Today has brought to light all the “stuff” that we leave after we are long gone. We as humans have left bits of ourselves behind on the country side for thousands of years- all the hard stuff (such as pottery, cement, tiles etc) that cannot disintegrate, litter the landscape in their own hidden world of history that many of us shall never be aware of. It’s everywhere! Britain is brimming with history, from neolithic sites and roman settlements to war grounds and castles to fragments of pottery and bones, our landscape is scarred with memories and evidence of those who walked this land before us. Without this history our present and future would not be possible, for it has carved our paths into the very life-cycle of the earth itself, by looking back on the landscape we can see the future of it and from this we can live our present. In short, we were looking at how the landscape was formed and more importantly how it bares witness to mans’ activity on its surface in the basic form of ruins and marks. We also saw a landscape in miniature too in the form of detritus and trash left behind many thousands of years previously.

The landscape was there before us and shall be there after us yet it adapts with us as we mould it to suit our current lifestyles, for we cannot remove from it those of our ancestors doing’s, just as our descendants shall not be able to wipe our existence from their version of that very same landscape. Britain has one of the most archival topographies in the world and we are lucky enough to be creating our own individual segments of history this very moment.

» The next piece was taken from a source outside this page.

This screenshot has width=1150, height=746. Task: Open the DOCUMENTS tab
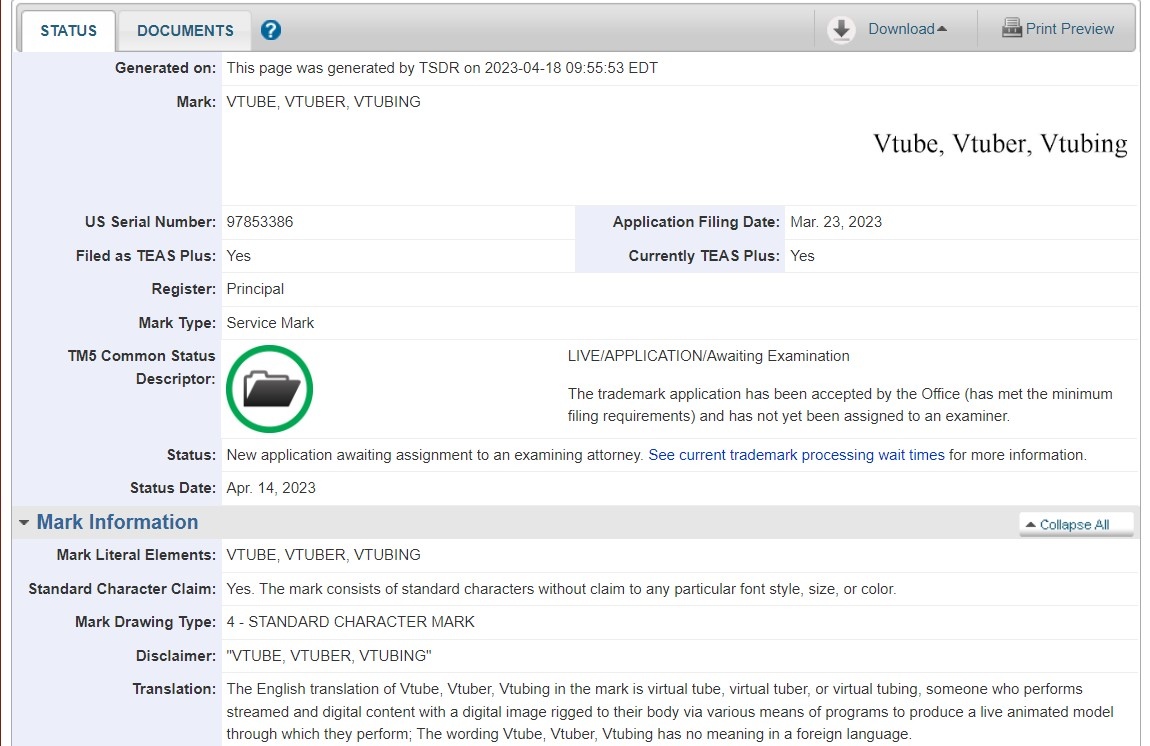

It is hypocritical of us to lambaste others for their destruction of environments that we deem too important to change when we have been changing our own landscape for centuries – it is the way of life, part of a cycle that we are momentarily leaving our mark on, soon to be part of the environments history and making.

“If any question why they died/ Tell them because their fathers lied…” Rudyard Kipling questioning the Edwardian attitudes to war after losing his only son.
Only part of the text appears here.